(Records from a collection)
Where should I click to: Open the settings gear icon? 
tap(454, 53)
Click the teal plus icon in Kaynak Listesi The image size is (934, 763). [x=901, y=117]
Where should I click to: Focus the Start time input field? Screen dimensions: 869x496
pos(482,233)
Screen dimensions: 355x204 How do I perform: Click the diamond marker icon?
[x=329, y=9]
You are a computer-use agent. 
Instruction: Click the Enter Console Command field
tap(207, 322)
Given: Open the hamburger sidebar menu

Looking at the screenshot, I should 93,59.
...
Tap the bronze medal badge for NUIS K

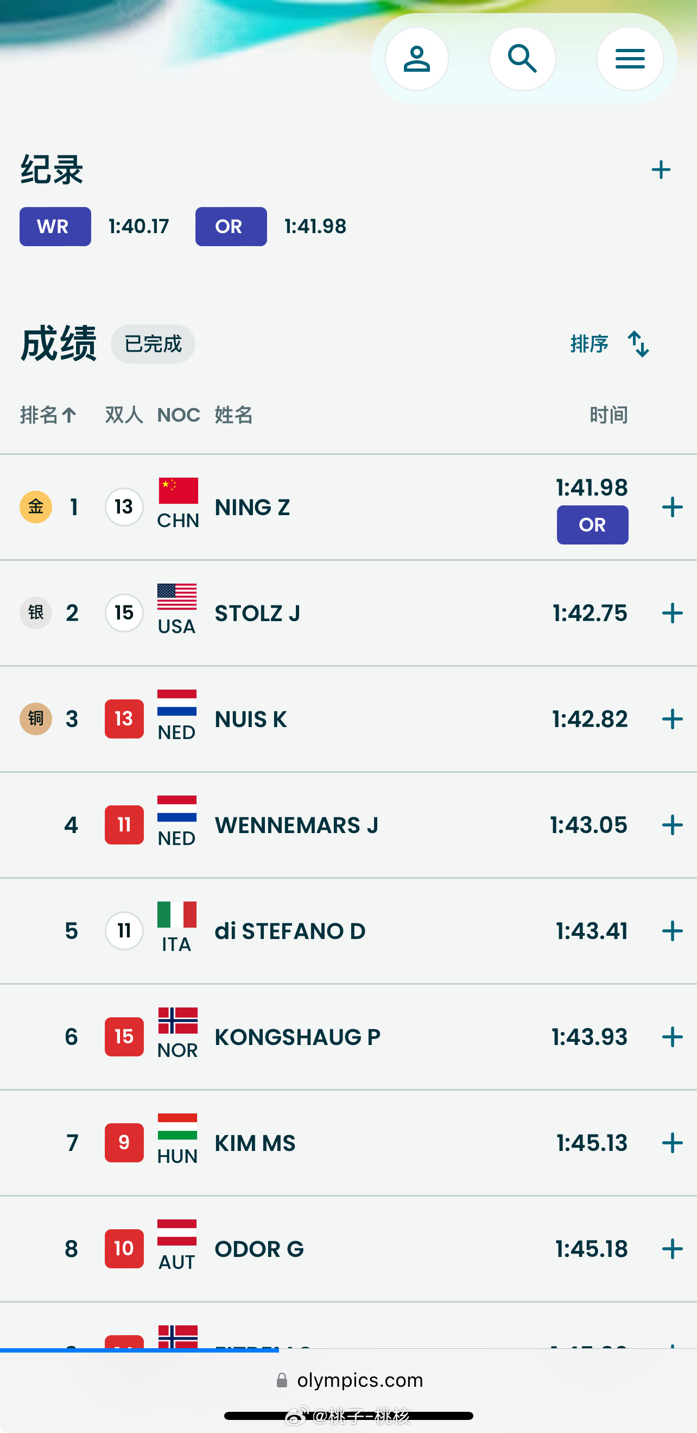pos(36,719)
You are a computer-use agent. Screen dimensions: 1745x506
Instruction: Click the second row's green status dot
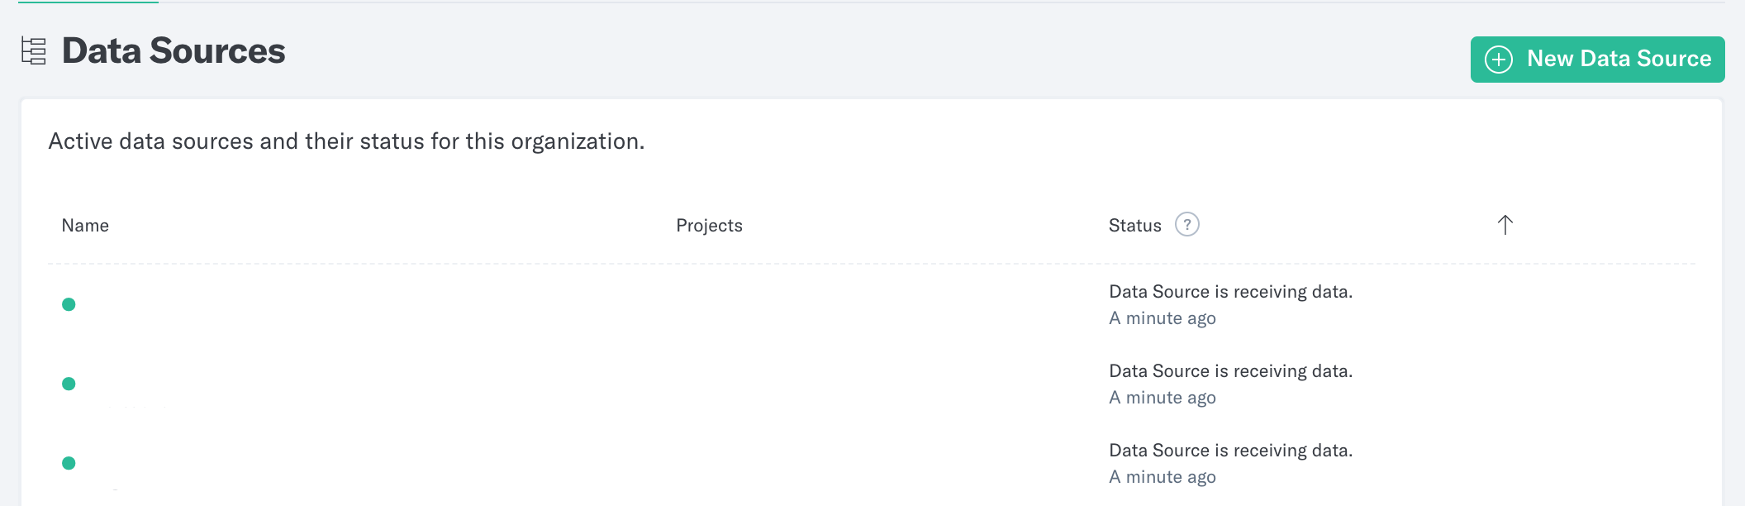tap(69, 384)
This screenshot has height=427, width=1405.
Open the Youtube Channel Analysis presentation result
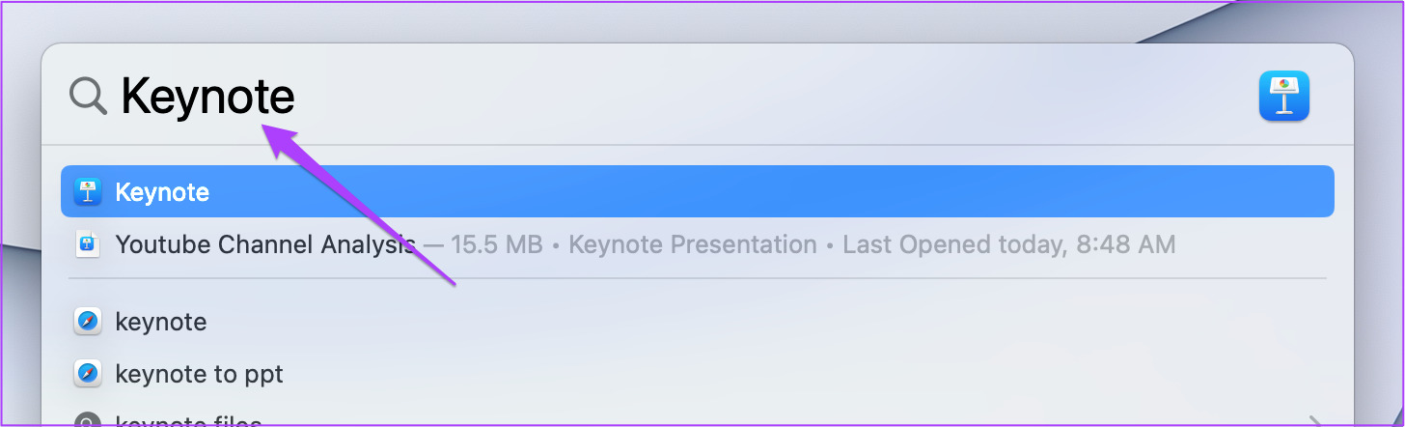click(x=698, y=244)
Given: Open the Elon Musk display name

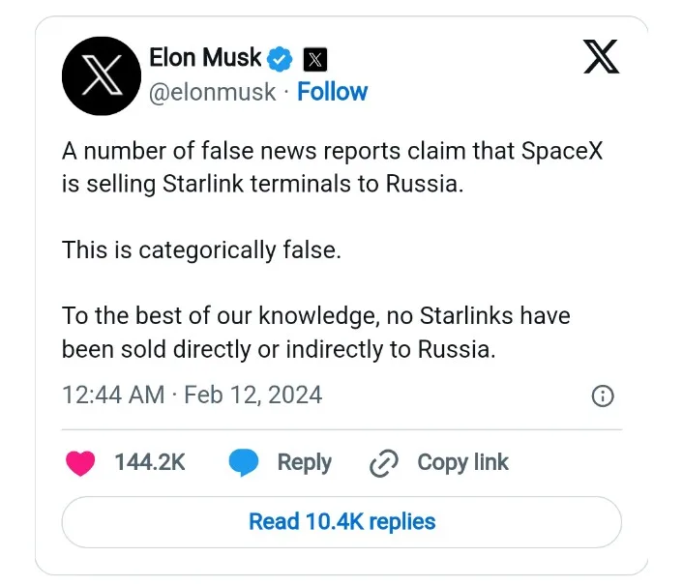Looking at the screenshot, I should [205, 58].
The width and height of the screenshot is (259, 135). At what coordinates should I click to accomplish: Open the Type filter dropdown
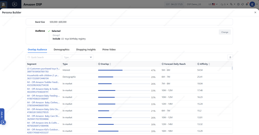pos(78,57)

- **Exercise prompt**
Look over the entries for "computer", then copy every line that includes that string.

- **Solution below**
You are a computer-use agent. 
You are a computer-use agent. Screen dimensions: 1745x506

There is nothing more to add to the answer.